Zet de tekst over de avonddienst bij de bewoners voort, te beginnen na de laatste zin die er staat.

◆ Brontekst:
+--

Zalmrolletjes voor het slapen gaan

ZALMROLLETJES VOOR HET SLAPEN GAAN

 

Ik ben voldaan na een avonddienst wanneer ik aan het eind van de avond kan zeggen dat het een goede avond was. Dat ik die middag en avond bij heb gedragen aan het welzijn van de bewoners. Een dienst waarin goede en slechte momenten elkaar af hebben gewisseld, (het is nooit perfect voor alle bewoners) maar waarin de goede momenten de boventoon hebben gehad. Er is geen avond hetzelfde maar denk dat meerdere collega’s het voldane gevoel wel kennen wanneer alle bewoners veilig zijn en klaar zijn voor de nacht, ieder op zijn eigen manier.

 

Niet dat iedereen perse in zijn bed moet liggen hoor wanneer mijn dienst over is, maar toch. Het is fijn wanneer je ook nog even tijd hebt om te rapporteren en de boel op te ruimen.

 

“Vroeger” was het toch wel zo dat alle bewoners eigenlijk wel in bed moesten liggen aan het eind van je dienst, het bestond niet dat je tegen de nachtdienst zei; “ er is nog iemand op hoor, hij/zij wilde nog even blijven zitten” help jij die zo in bed? Nee, dat was een taak van de avonddienst. Net zoals de dagdienst verantwoordelijk was voor het wassen en aankleden van de bewoners en het liefst allemaal om 10 uur aan de koffie. Toch?

 

Enfin ik weet ook wel dat het bij sommige nog steeds zo is hoor, maar wanneer je belevingsgericht wilt werken, past dit niet meer. Dan zijn niet alle bewoners altijd in hun kamer of in bed aan het einde van de avonddienst. En toch sluipt er dan heel af en toe ineens ongemerkt weer zo’n “oude” gedachte in mijn hoofd dat alles toch wel klaar moet zijn voor de nachtdienst komt.

 

Ze is de hele dag in bed gebleven. Lekker opgerold onder de dekens en liet zich fijn verzorgen in bed. Haar natje en haar droogje werden bij haar op de kamer verzorgd, roomservice is er niets bij. Dit alles doet ze een paar keer per week en soms zelfs een aantal dagen achter elkaar. Dat respecteren we en doen daar dan ook niet moeilijk over. Soms is ze dan begrijpelijkerwijs haar structuur en tijd helemaal kwijt, ook al proberen we haar op gezette tijden haar van eten en drinken te voorzien.

+--

◆ Getoonde gegevens:
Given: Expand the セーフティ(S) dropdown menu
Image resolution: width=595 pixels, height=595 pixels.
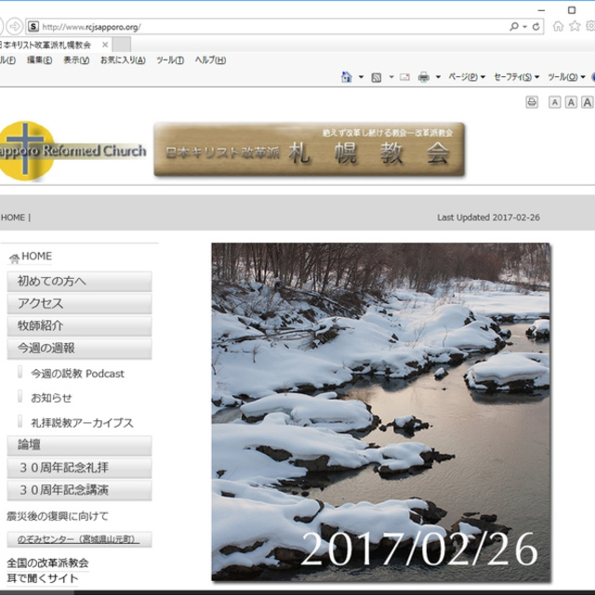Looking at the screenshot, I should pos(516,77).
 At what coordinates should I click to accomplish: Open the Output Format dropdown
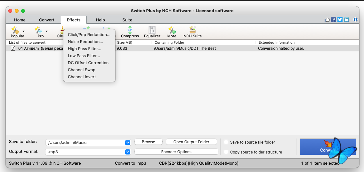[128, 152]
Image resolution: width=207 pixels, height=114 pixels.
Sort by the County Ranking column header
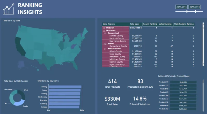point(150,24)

+--

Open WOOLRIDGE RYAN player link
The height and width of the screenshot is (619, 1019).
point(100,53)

+--

◆ Uitgewerkte opgave:
Dan vergeet ze bovendien dat ze net een maaltijd op heeft en komt het voor dat ze in haar pyjama, met verwilderde haren, geleund tegen de deurpost van haar kamer de gang in kijkt om te zien of er een “zuster” langs loopt. Wanneer ze dan iemand gespot heeft, tikt ze demonstratief op haar horloge en vraagt “hoe laat is het? En zonder het antwoord af te wachten vervolgt ze, “ik heb honger, breng eens wat te eten!”.

 

Eigenlijk schrok ik een beetje van haar want ik was wat gehaast, en had haar eerst niet eens zien staan. Het was het einde van mijn dienst en ik moest nog best het een en ander doen. En voordat ik er erg in heb floept het uit mijn mond, “maar mevrouw toch, het is 22.30 uur geweest, dan gaan we toch niet meer eten? U heeft de hele dag uw eten en drinken op uw kamer gehad”!

 

Ze is echter niet onder de indruk en herhaalt, “ja maar ik heb honger, breng maar wat te eten, maakt niet uit wat”!

 

Ik kijk eens naar haar verwilderde uiterlijk en haar gerimpelde gezicht en denk ze heeft nog gelijk ook, als je voelt dat je honger hebt moet je eten, ook al is het zo laat op de avond. Wanneer je thuis zou wonen en niet afhankelijk zou zijn van een ander, loop je ook al is het midden in de nacht naar de keuken om iets eetbaars te halen.

“Natuurlijk komt voor elkaar hoor zeg ik haar, ik kom het zo bij u brengen”. Even later zit ik bij haar op de rand van het bed, toe te kijken hoe ze smult van rolletjes zalm gevuld met roomkaas”!

 

Op de vraag of het zo naar haar wens is, zegt ze “het kan niet beter”! Ze geeft me het lege bordje terug en krult zich op onder de dekens!

Welterusten!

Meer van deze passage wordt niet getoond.